4.3. Experiments on PRID2011

Compared with VIPeR dataset, the number of person images on PRID2011 is small, where training sample size may be much smaller than feature dimension; i.e., SSS problem can be worse. We compare the state-of-the-art semisupervised baselines kCCA [41], kLFDA [39], XQDA [40], and Null-semi [38] on PRID2011 with access to the implementation codes using the same LOMO features. It can be seen that (see Table 2) (1) except result at rank@10, rank@1, and rank@5, matching rate of our method is the best result compared with baselines, and there is only 0.2% margin below Null-semi that takes the best performance at rank@10. (2) Influenced by small sample size, our approach and baselines all yield much poorer results on PRID2011 dataset compared with results on VIPeR dataset.

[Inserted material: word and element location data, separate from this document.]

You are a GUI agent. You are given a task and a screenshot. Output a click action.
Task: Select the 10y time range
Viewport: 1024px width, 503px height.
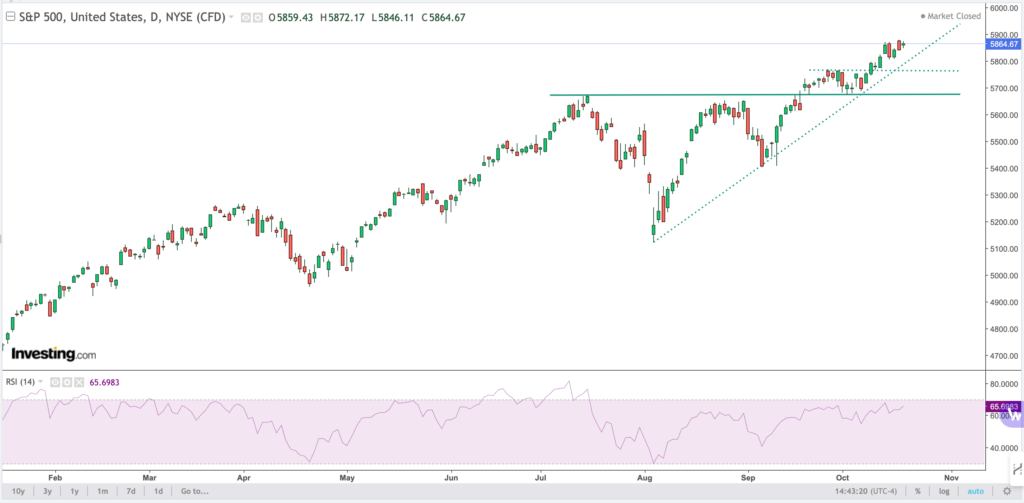(18, 491)
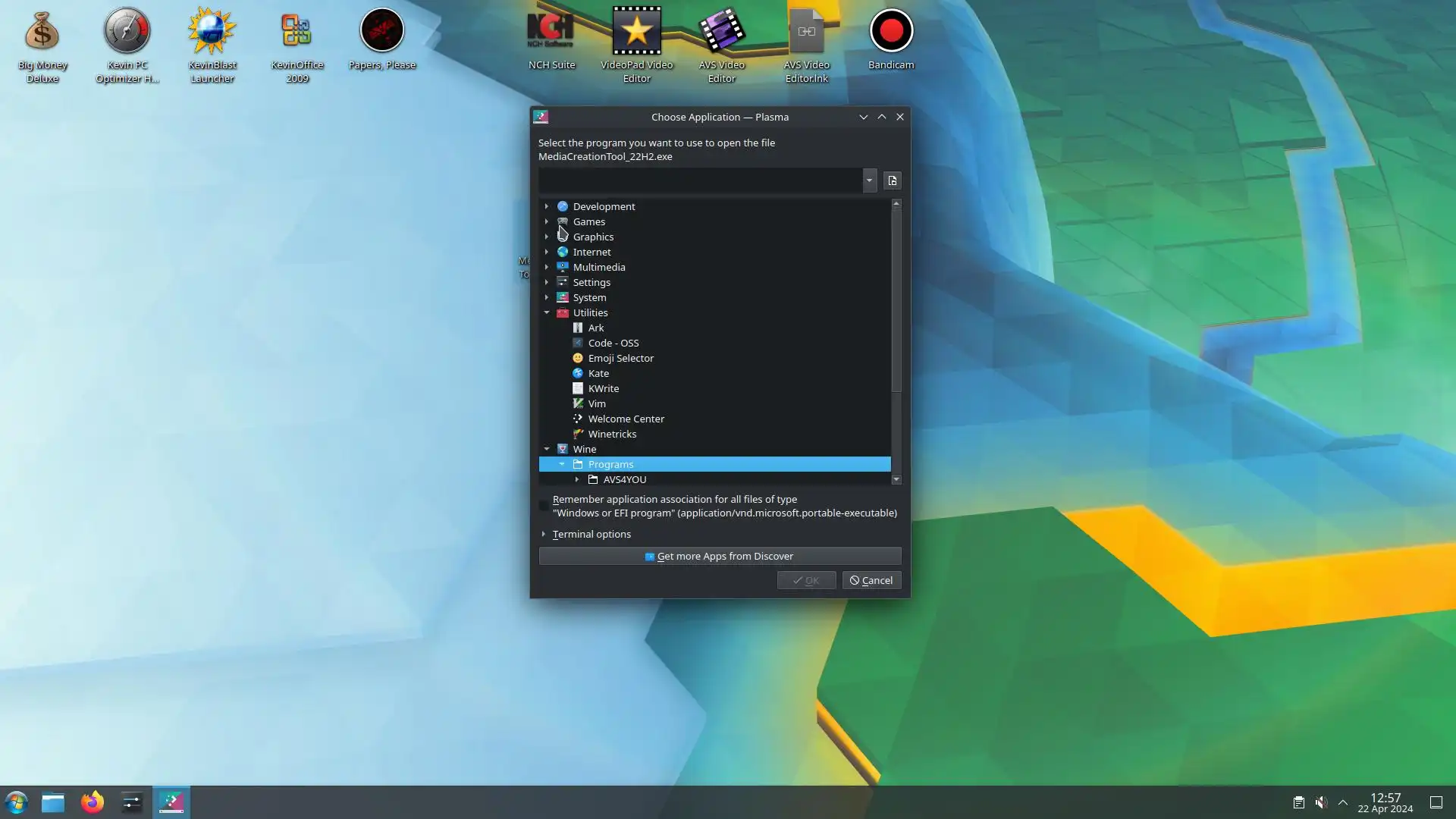Click Get more Apps from Discover
The height and width of the screenshot is (819, 1456).
click(720, 556)
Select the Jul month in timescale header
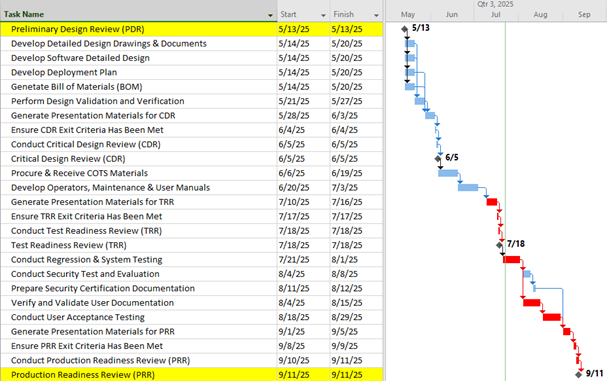607x381 pixels. [496, 14]
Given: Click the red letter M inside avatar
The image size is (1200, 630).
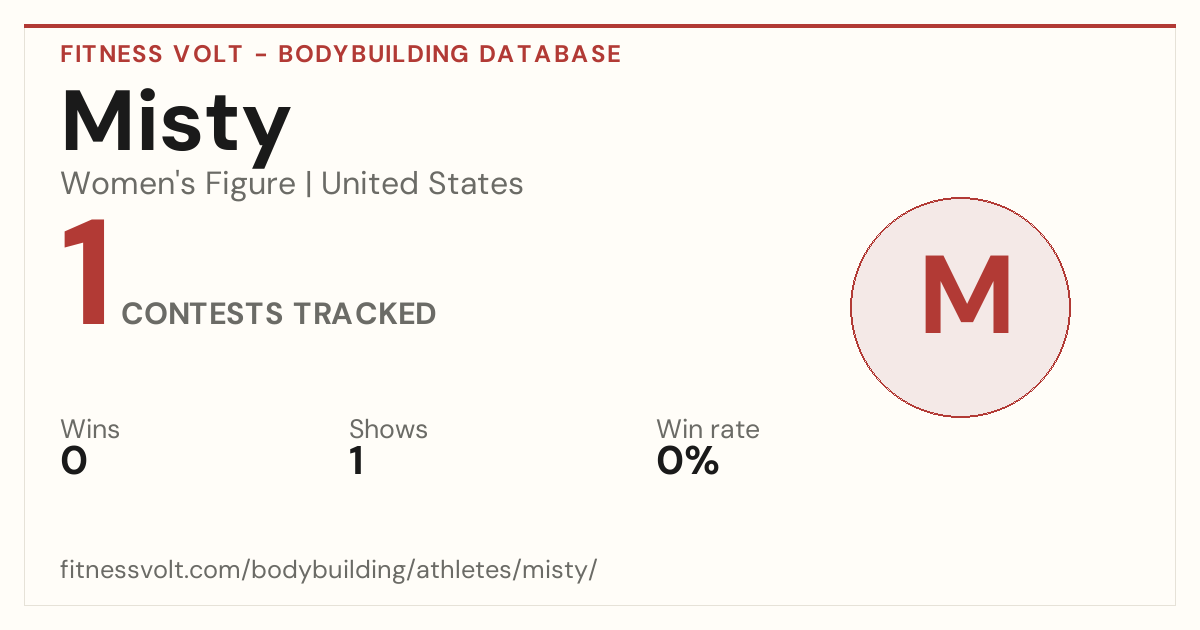Looking at the screenshot, I should coord(967,296).
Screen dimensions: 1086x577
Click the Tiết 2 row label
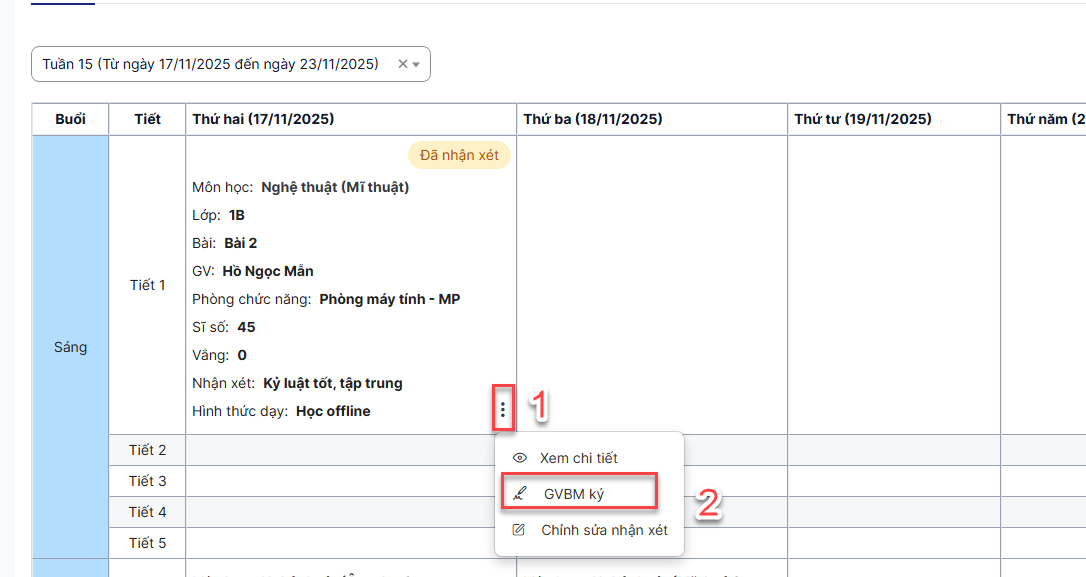pos(148,450)
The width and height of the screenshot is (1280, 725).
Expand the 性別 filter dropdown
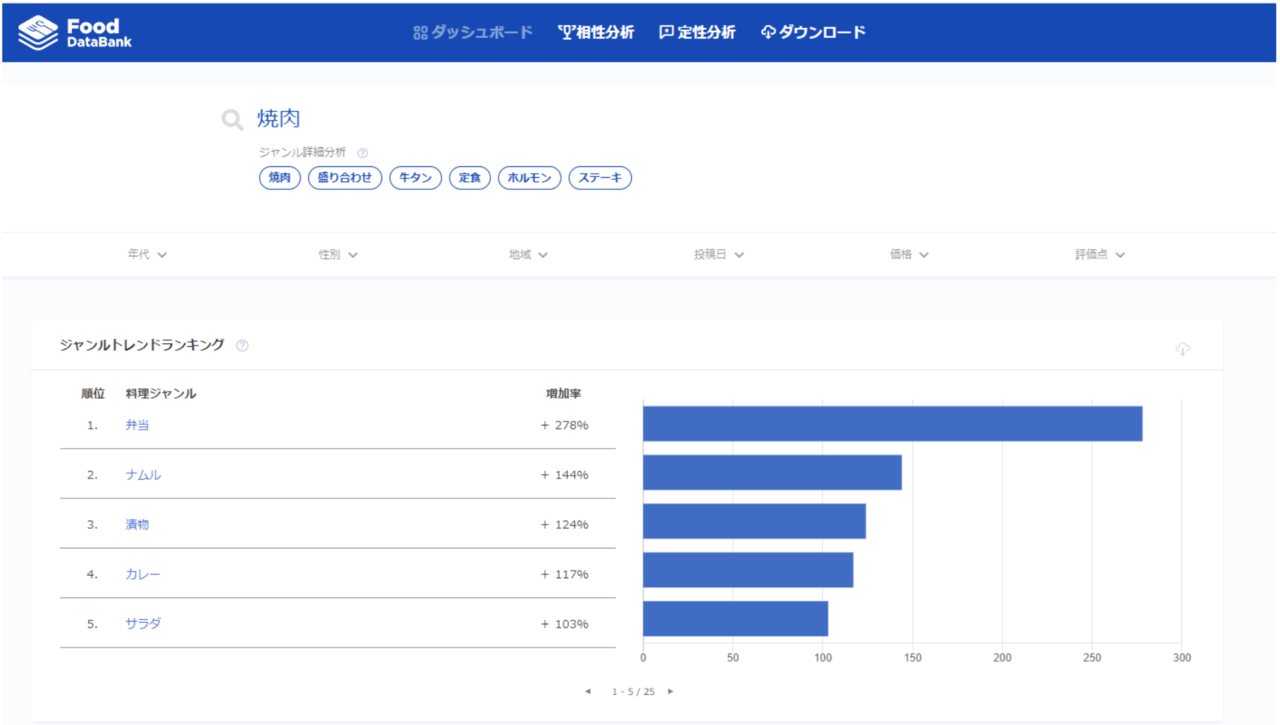(338, 255)
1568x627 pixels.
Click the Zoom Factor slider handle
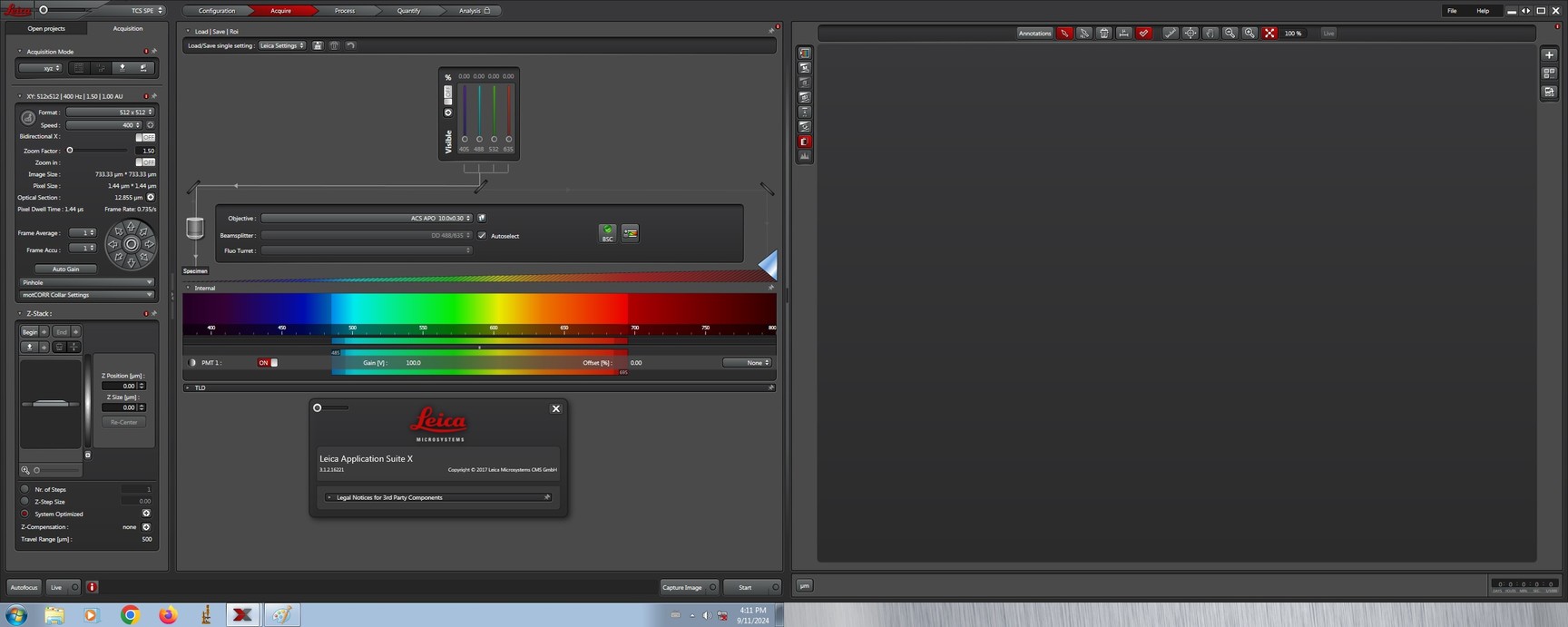coord(70,151)
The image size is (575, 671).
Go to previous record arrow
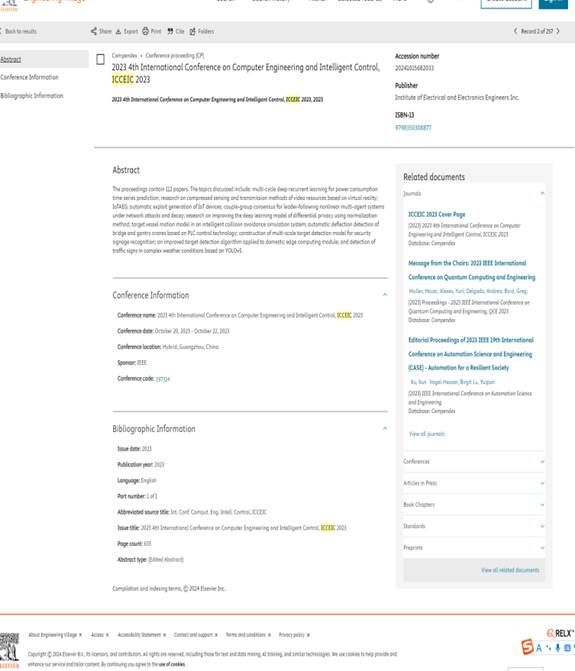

4.4. Experiments on PRID450s

Many published unsupervised/semisupervised SDALF [10], eSDC [13], and TSR [36] and fully supervised KISSME [24] and SCNCD [42] are introduced as baselines on PRID450s. The performance of our method is much better than all unsupervised/semisupervised comparisons (see Table 3). It achieves 61.8% at rank@5 and 73.8% at rank@10, which improves the previous best results over 10%. Moreover, for verifying the label sensitivity of our CML method, we test SCNCD with metric learning and our method with 1/2, 1/3, 1/5 labelled training samples (see Table 4). And our results exceed significantly that of SCNCD at every labelled training size and decrease gently along with lower training samples; however SCNCD declines sharply especially with 1/5 training samples. That is because the within-class scatter matrix of traditional metric learning becomes singular, when the number of labels is smaller than the dimension of feature representation. Relatively speaking, our method combines labelled and unlabelled data for learning procedure, which is more robust and less sensitive about label size.

5. Conclusions

This paper proposes a novel semisupervised co-metric learning framework for label-insufficient person re-identification. To bridge the small sample size problem and learning model with small labels, motivated by co-training that is commonly used for insufficient/imperfect-label learning, we adopt binary-weight learning to decompose single-view person features into pseudo two views, which could be used to learn two metric models as a co-training style, and then metrics are jointly updated by discovering both pseudo-labels and references. Experiments on three representative person re-identification datasets show that proposed method performs better than state of the art with small labelled sample size and possesses low label sensitivity.

Data Availability

The three public datasets utilized in this work are freely acquired online, and readers can easily find the download links of datasets via searching references [35, 43, 44] on the Internet.

Conflicts of Interest

The author declares that there are no conflicts of interest regarding the publication of this paper.

Acknowledgments

This work was supported by the National Natural Science Foundation Projects of China (no. 61562048 and no. 61562047).